- [Extracted data]

════════════════════

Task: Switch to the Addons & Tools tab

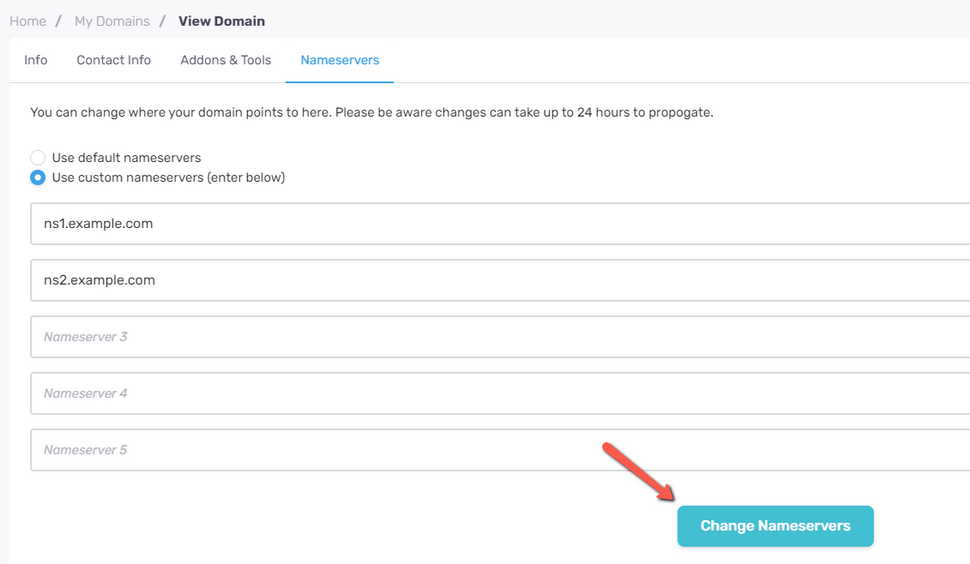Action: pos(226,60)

════════════════════

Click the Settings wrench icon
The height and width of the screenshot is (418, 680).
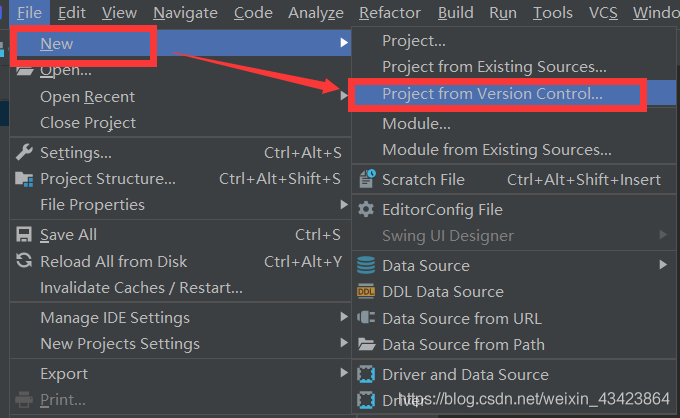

════════════════════

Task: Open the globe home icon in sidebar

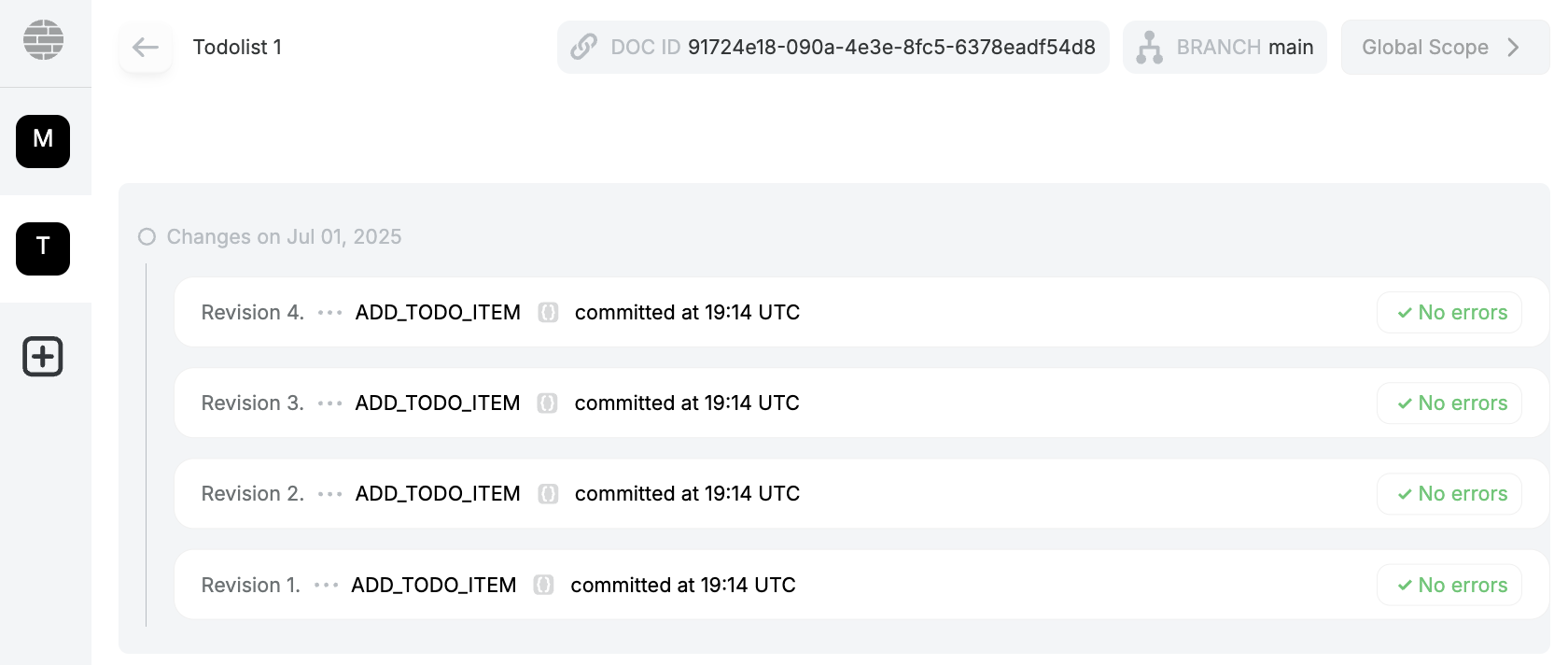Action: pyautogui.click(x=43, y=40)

════════════════════

The range runs from the line with "Click the Settings wrench icon" up to and including the line with "The height and" in the listing above; please write out exactly those lines and nothing more.

Click the Settings wrench icon
The height and width of the screenshot is (418, 680).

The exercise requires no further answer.